Give the lines of the entries as a numbered list, starting at the line that contains "Deselect the Use" and ending at the line that contains "point(304,15)", with both of those lines included. Skip blank lines and leave the pictures out.
━━━━━ Source data ━━━━━
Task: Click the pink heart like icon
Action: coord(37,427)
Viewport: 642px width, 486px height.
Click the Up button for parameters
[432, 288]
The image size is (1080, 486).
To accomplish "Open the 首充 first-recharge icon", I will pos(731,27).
━━━━━
━━━━━ Source data ━━━━━
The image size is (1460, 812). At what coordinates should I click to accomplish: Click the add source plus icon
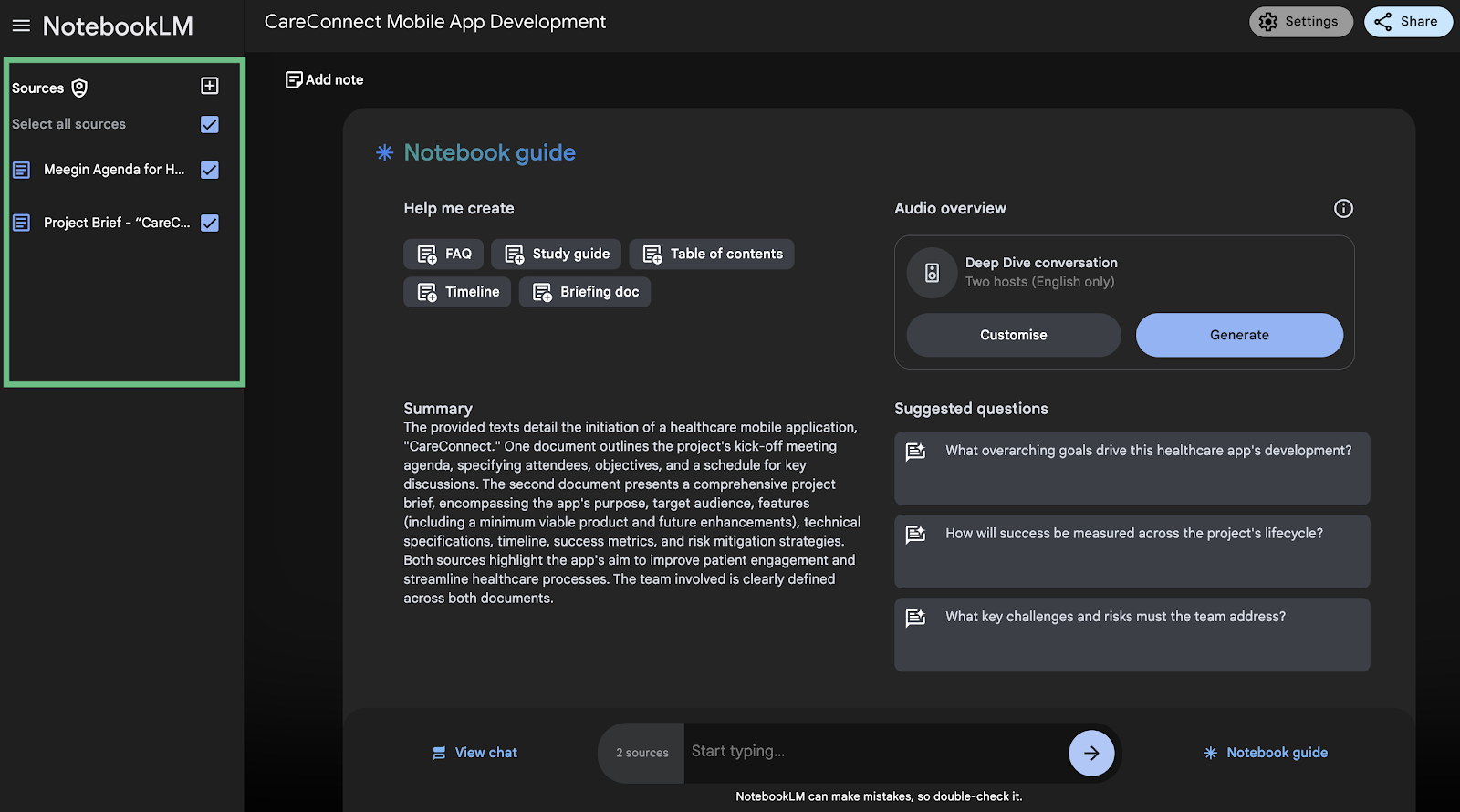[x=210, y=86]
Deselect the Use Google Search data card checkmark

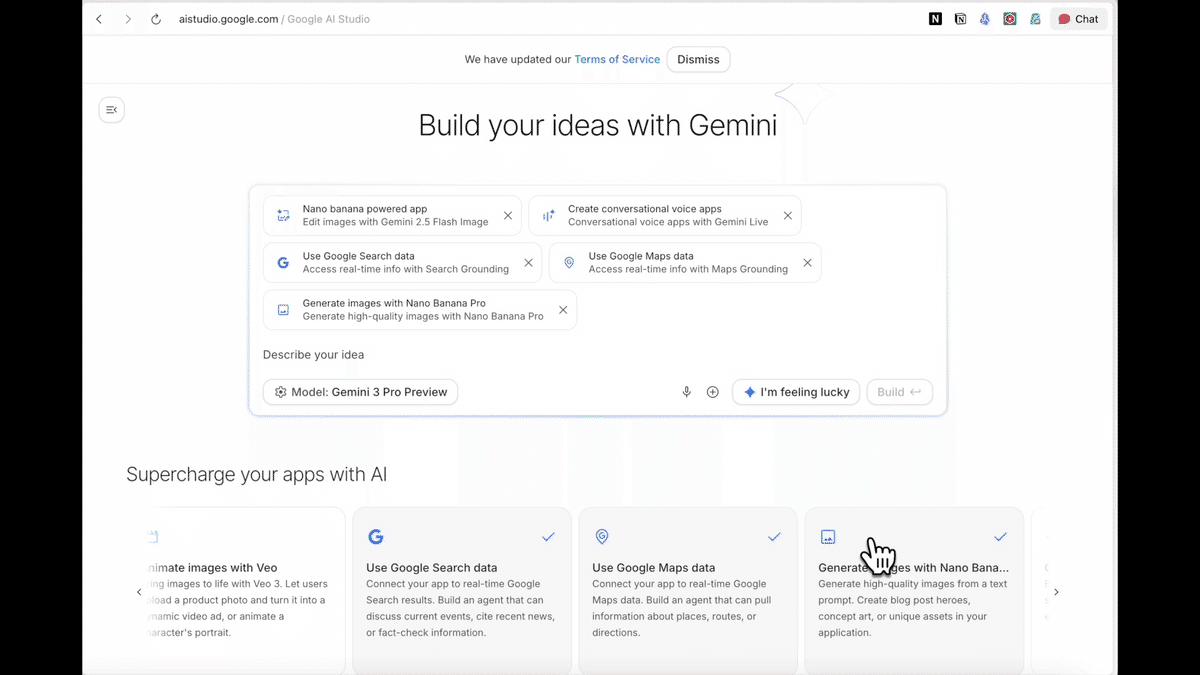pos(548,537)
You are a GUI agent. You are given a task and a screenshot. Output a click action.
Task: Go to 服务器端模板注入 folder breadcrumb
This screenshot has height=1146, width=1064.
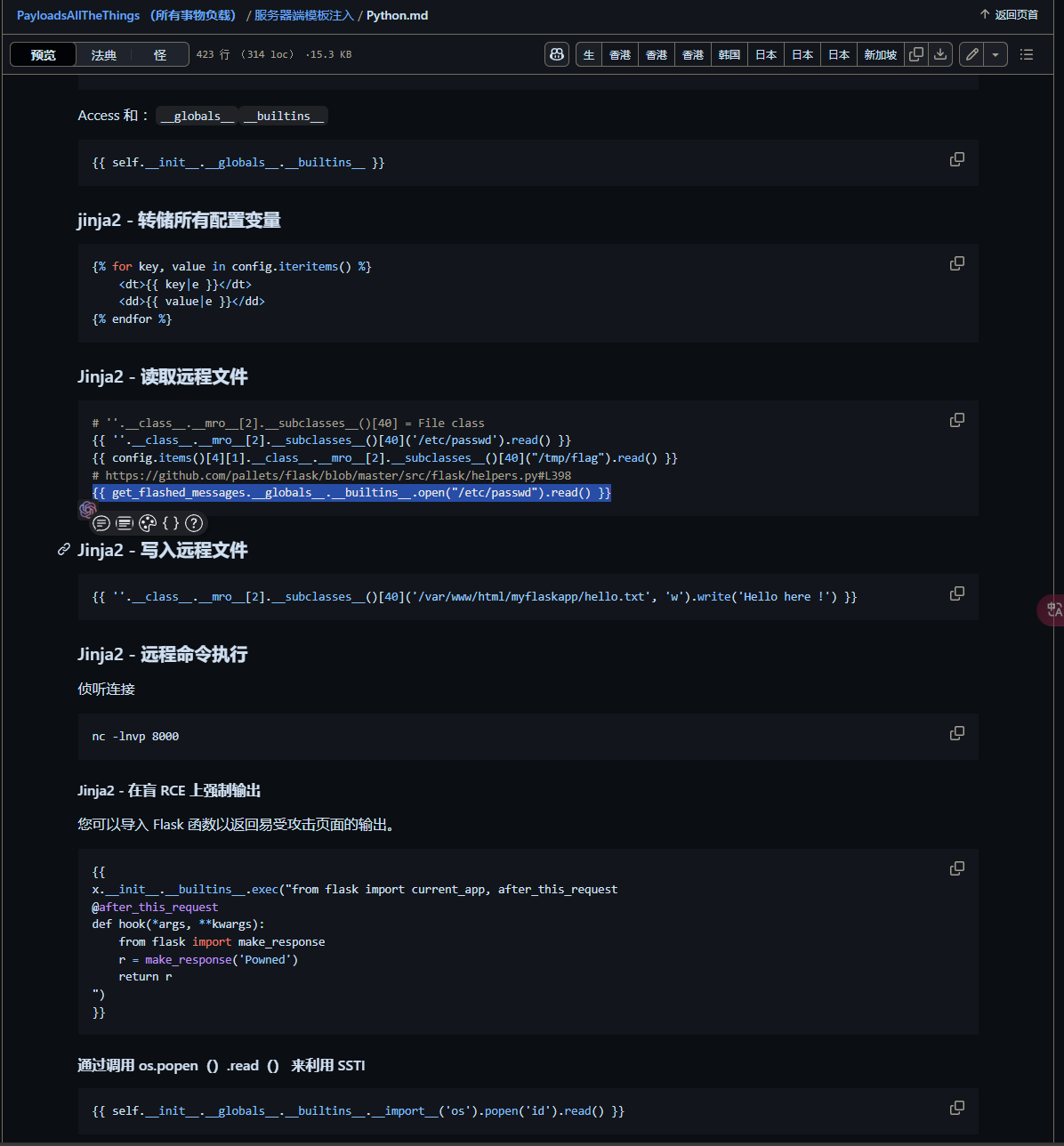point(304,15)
━━━━━
*Right answer*
1. Deselect the Use Google Search data card checkmark
2. pos(548,537)
3. You are a GUI agent. You are given a task and a screenshot. Output a click action.
4. Task: Go to 服务器端模板注入 folder breadcrumb
5. This screenshot has height=1146, width=1064.
6. point(304,15)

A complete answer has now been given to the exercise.